Tyler Palmer seeks clear connections for Lawrence schools

Tyler Palmer is one of nine candidates campaigning for a seat on the Lawrence school board. He said he would like to see more clear lines of communication among the Lawrence school board.

From behind his computer screen at Lawrence Memorial Hospital, Tyler Palmer spends his days seeking out effectiveness, efficiency and clear lines of communication for hooking the main campus up with nearly a dozen associated clinics, doctors’ offices and other operations.

Now he’d like to extend his connective expertise to a new field: education, as a member of the Lawrence school board.

“I think I can make a difference,” said Palmer, a network engineer. “My jobs for the past 15 years — whether doing software or networking or whatever it happens to be — have been working with computer systems, doing analysis of complex systems and using all the data I’ve gathered to come up with the best solution for any given situation.

“As a weak analogy, it applies to the situation of the board and the district: a complex system, with many moving parts and variables you need to deal with. And I think I’m uniquely qualified to do that.”

Palmer, 38, is one of nine candidates campaigning for four available seats on the Lawrence school board.

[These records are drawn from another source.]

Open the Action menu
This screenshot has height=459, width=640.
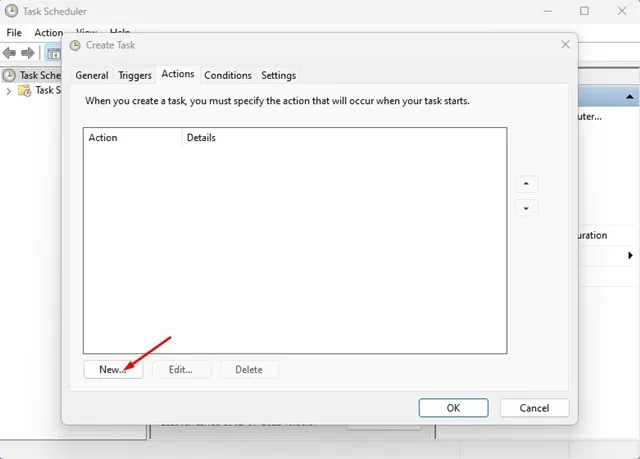(49, 33)
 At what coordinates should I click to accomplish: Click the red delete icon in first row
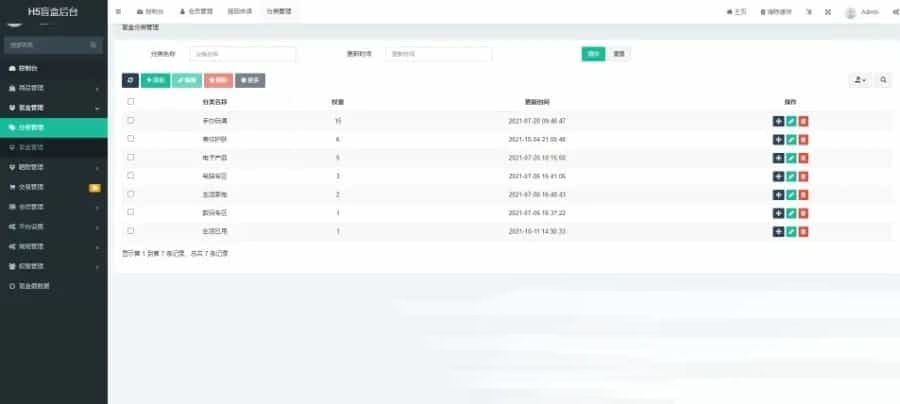point(803,121)
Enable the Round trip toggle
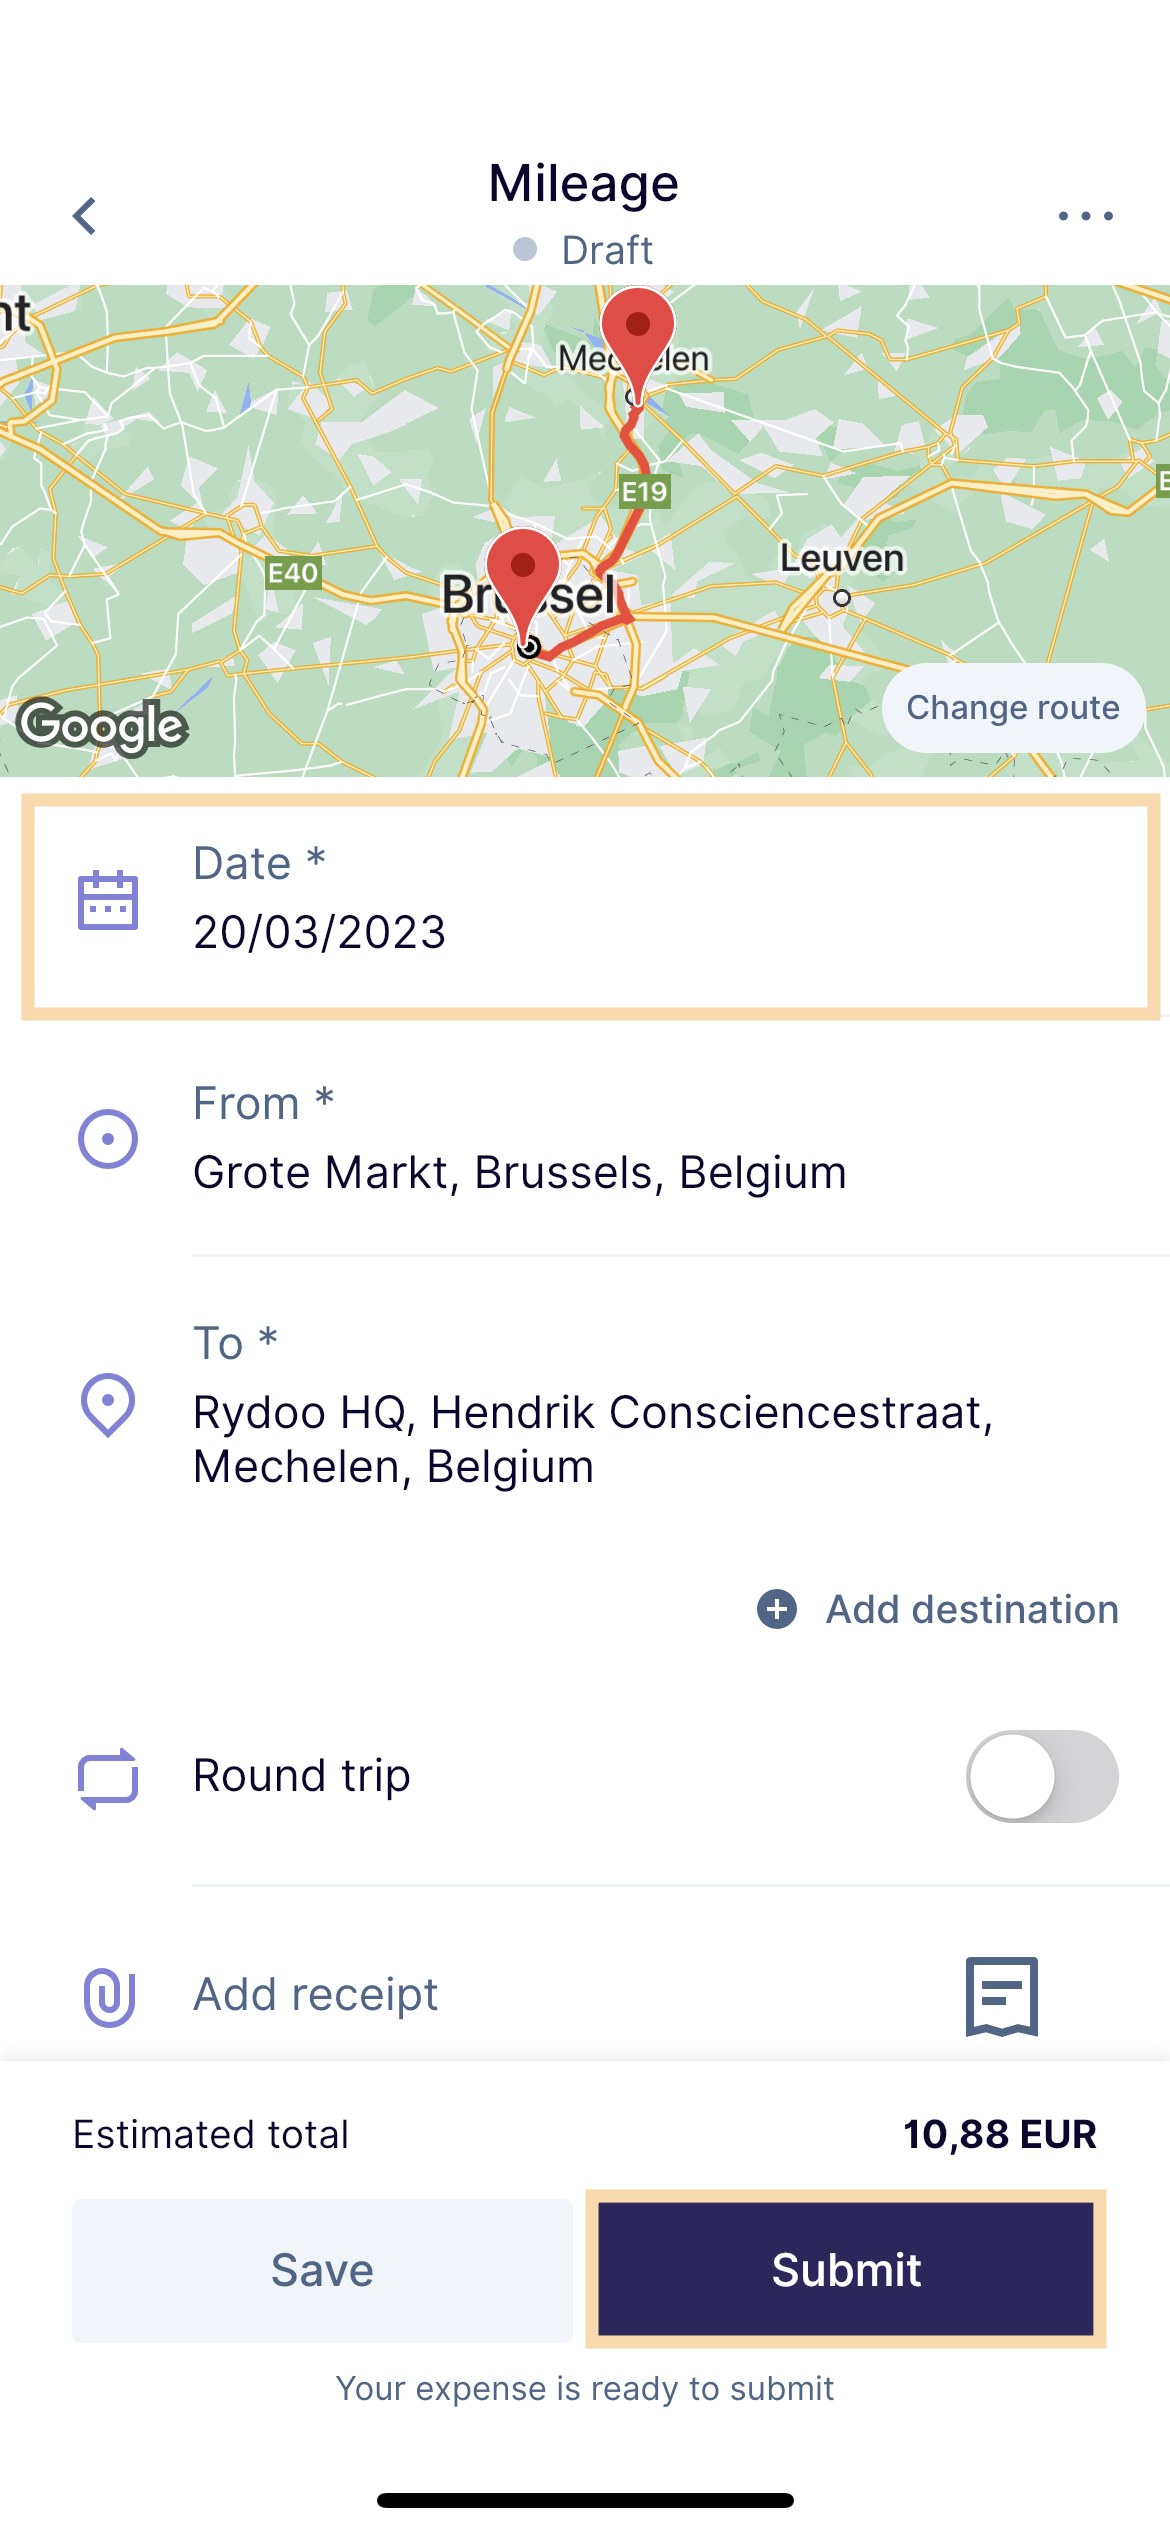Image resolution: width=1170 pixels, height=2532 pixels. click(x=1042, y=1777)
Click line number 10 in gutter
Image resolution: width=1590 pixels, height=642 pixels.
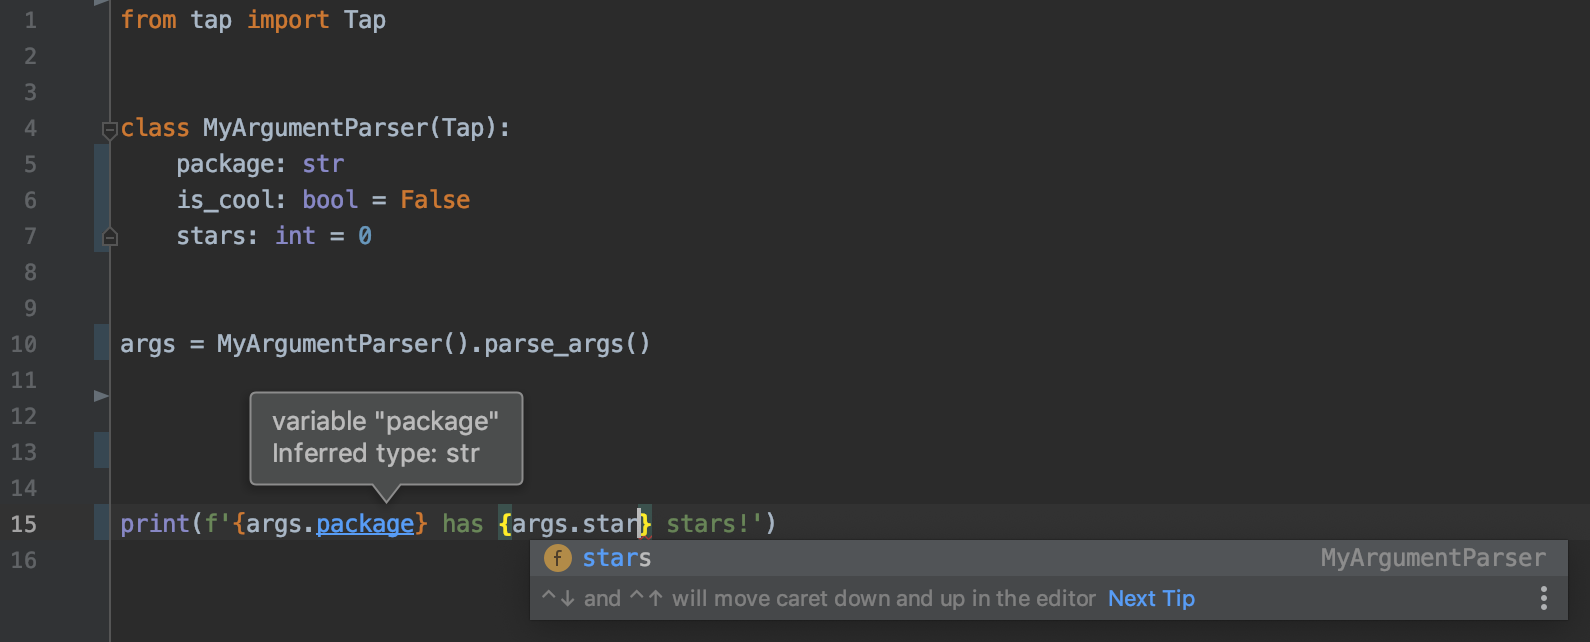tap(24, 344)
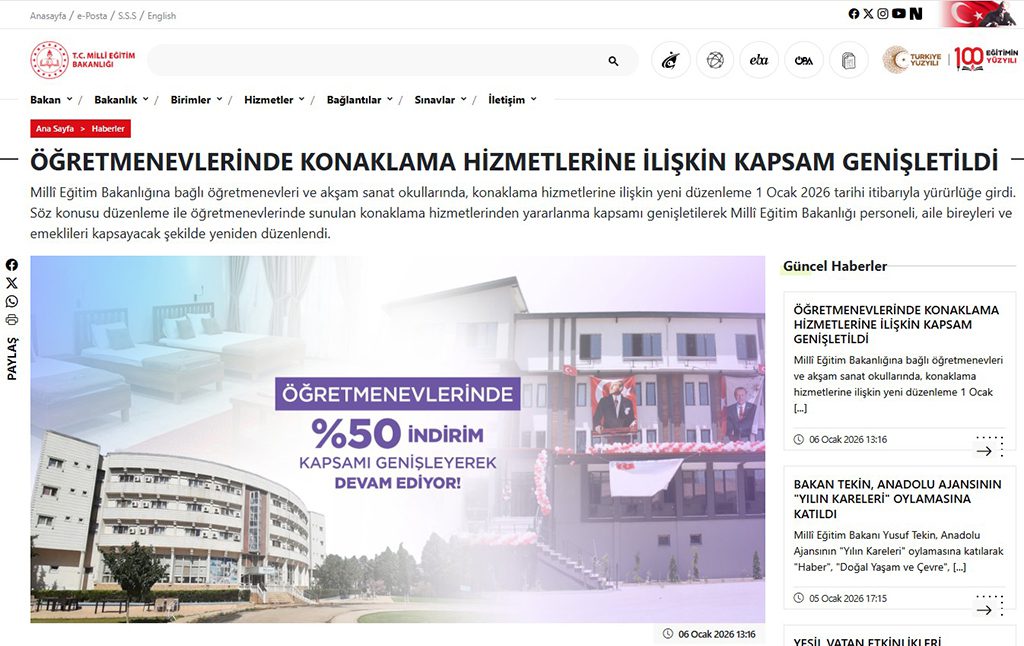Click the ÖBA circular shortcut icon
Image resolution: width=1024 pixels, height=646 pixels.
[x=803, y=61]
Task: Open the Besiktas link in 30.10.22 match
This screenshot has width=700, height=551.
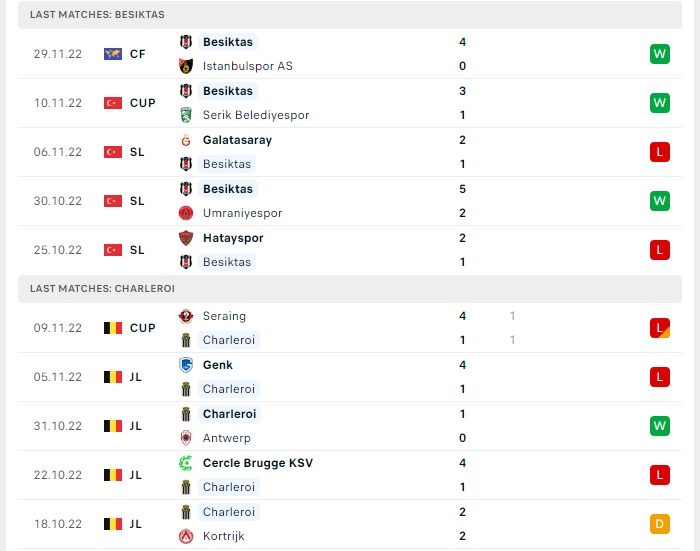Action: click(x=228, y=189)

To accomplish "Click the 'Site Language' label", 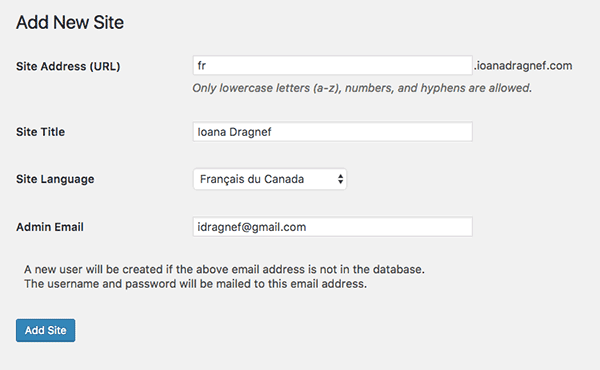I will tap(55, 179).
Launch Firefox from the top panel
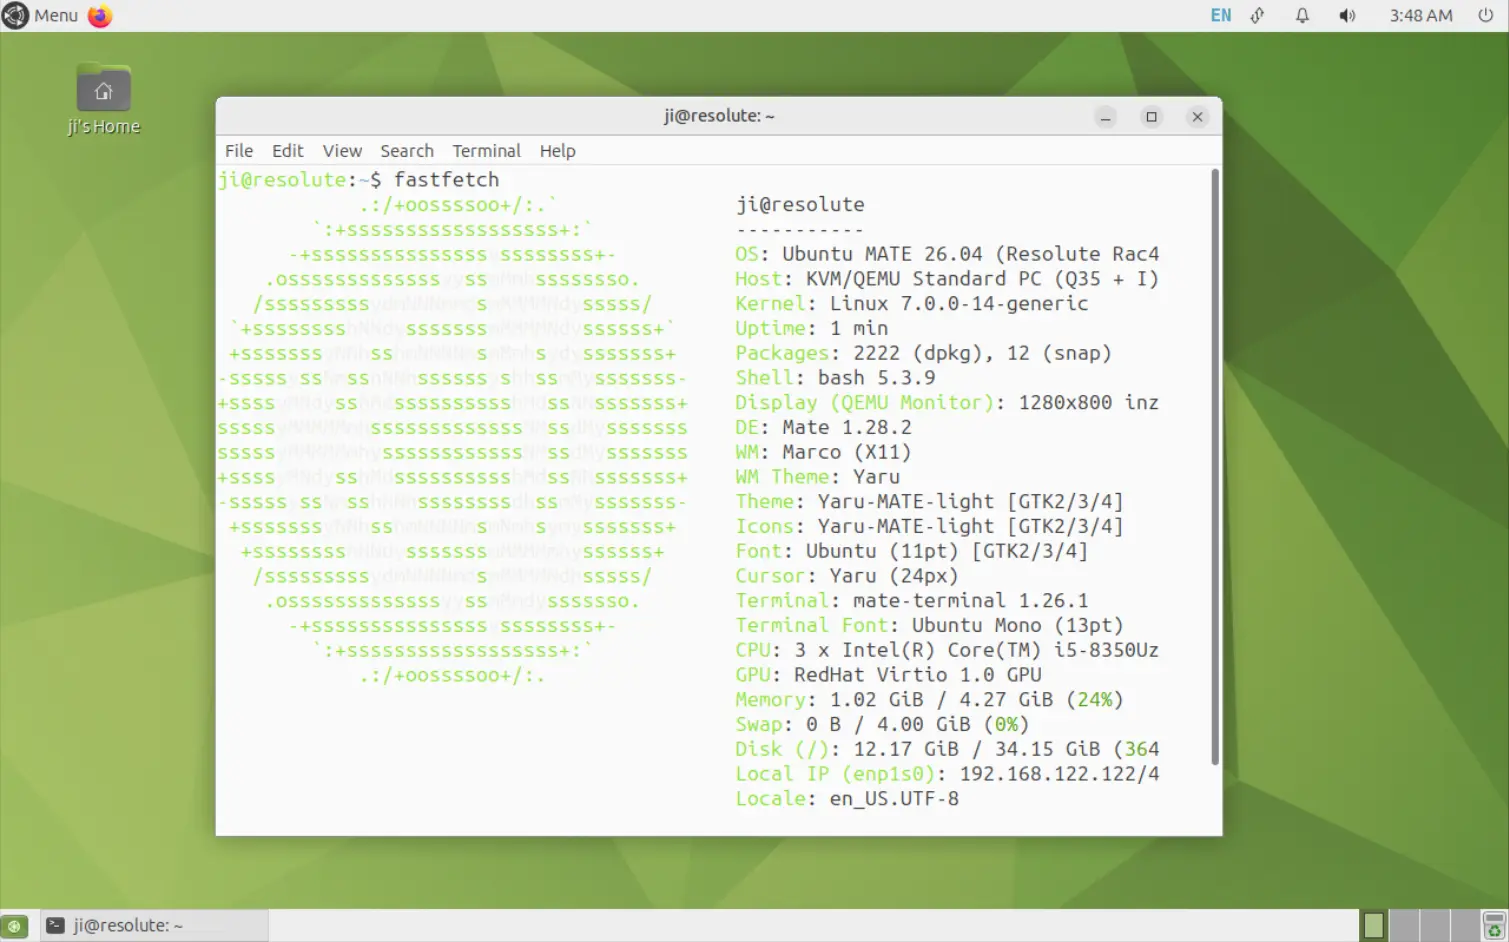The height and width of the screenshot is (942, 1509). click(x=100, y=16)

The general election is April 5, with winners to start their four-year terms in July.

When deciding whether to run for office, Palmer ran the data through his mind and liked what came back, despite what some may consider an unconventional foundation.

Palmer is single, with no children, and has not spent any real time in or around a public elementary or secondary schools since he graduated from Salina Central High School back in 1991. Others may have participated in PTOs, or supported bond issues, or served on committees or on task forces or as actual board members, but Palmer embraces his role as something of an educational outsider.

“I see it as both as advantage and a disadvantage,” he said. “I don’t have a kid in the district. I’m not privy to the day-to-day things going on in a school. But, at the same time, I can take a step back and look at things through a broader perspective. …

“I don’t have an ax to grind. I want to gather all the information I can from all sources so I can make the best decision for all our students.”

Life lessons

Perhaps Palmer picked up the analytical approach early on. He remembers how he and a few classmates, late in their elementary school years, had found themselves well ahead in their math lessons.

And seeing no reason to stop, he said: “We asked our teacher: Can we go ahead and finish off the book? She said, ‘Yeah, go ahead.’ “

Such accelerated thinking led him to earn two undergraduate degrees — psychology and premedicine — at Kansas State University, where he spent two years as a percussionist in the marching band. He went on to earn a master’s degree in computer science at Kansas University in 2001.

Next stop: Synergy Technology, a software startup in Tulsa, Okla., creating “collaboration and communication” applications for companies ranging from 10-employee operations to multinational corporations, including Wal-Mart. It was there, starting as a software developer, that he quickly branched out into systems administration, marketing, network administration, business strategy and all those other roles that led “dot-coms” of the era to become the next big thing.

Or not.

“Making all the stars align can sometimes be a tough task,” he said, of the firm where he’d started as the fifth employee, watched it grow into 25, then slip back to five at the end. “Sometimes you win, sometimes you don’t.”

Setting goals

When it comes to schools, Palmer wants to improve communication among the board, district administrators and teachers — and to foster more collaborations between teachers and different schools. That should help lead to improved test scores for students, he said.

Curriculum also needs to become more standardized and uniform districtwide so that students moving from school to school or even up from grade to grade can avoid “limbo” that results when past work doesn’t sync with new expectations.

The district also must create a serious long-range plan, instead of going “from crisis to crisis” each year, Palmer said. The goal would be to establish priorities for programs, activities and even schools so that if and when budget cuts need to be made — like this year — the community can start its conversation from a common foundation.

“Then we know where we’re going and how we want to get there,” he said.